The ratio stood at 3 at the end of at the end of June, with the company warning in its interim report that its scheduled repayment of $650 million of senior debt in April 2022 could lead to a “liquidity shortfall” as its financial projections are tested next January and March for 18-month periods under the terms of its main lending facility.

“Since joining Tullow in July 2020 I have been deeply impressed by the strength of the group’s assets, especially in Ghana. Following hard work by our team, and with input from our partners and external experts, we have a clear strategy and plan for the next 10 years,” said Mr Dhir.
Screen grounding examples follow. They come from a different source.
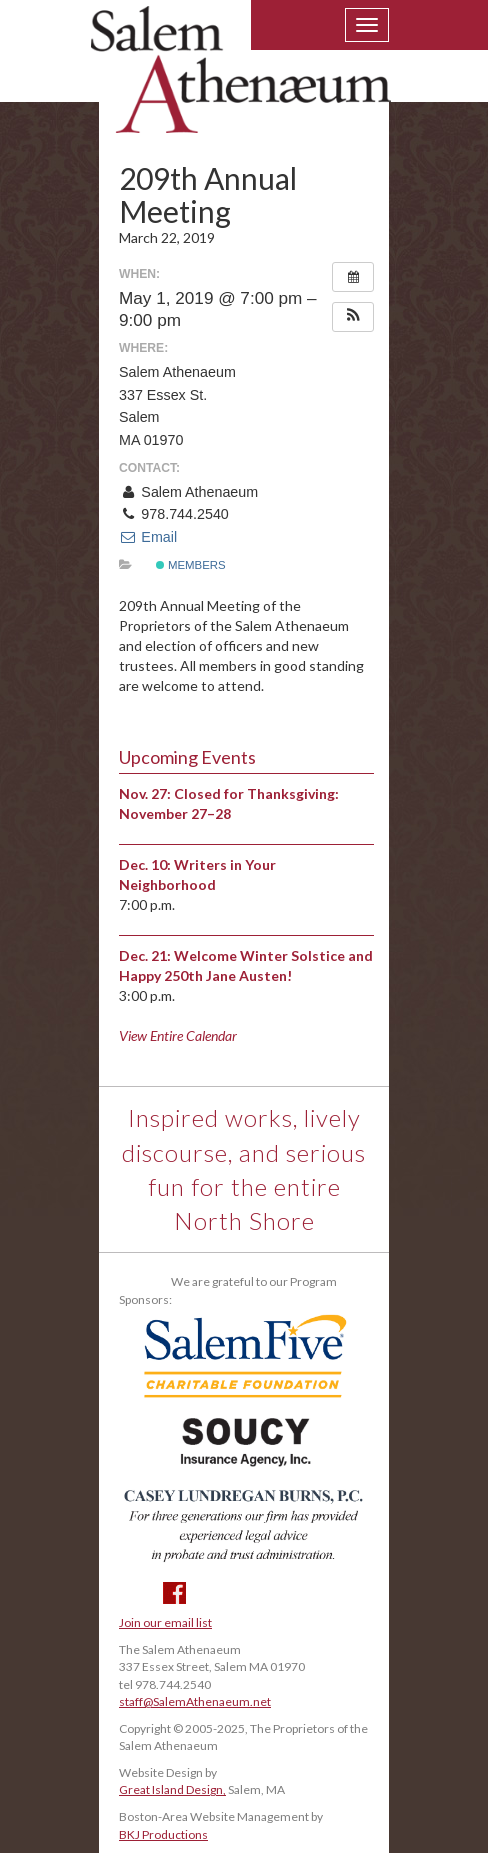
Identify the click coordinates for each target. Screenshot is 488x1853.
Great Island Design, (172, 1789)
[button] (353, 317)
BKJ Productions (163, 1834)
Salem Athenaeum (241, 82)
“The plan focuses our capital on a deep portfolio of short-cycle, high-return opportunities within our current producing asset base and will ensure that Tullow can meet its financial obligations and deliver material value for our host nations and investors.”

Tullow Oil’s shares have fallen by more than 90 per cent in the past year and a half, with 2019 seeing exploration disappointments in South America, production problems in Ghana and the exit of its then chief executive and exploration director. Covid-19 served to hit oil prices this year, with Brent crude oil falling from almost $69 a barrel in January to just over $20 in April, before recovering somewhat to just over $48 currently.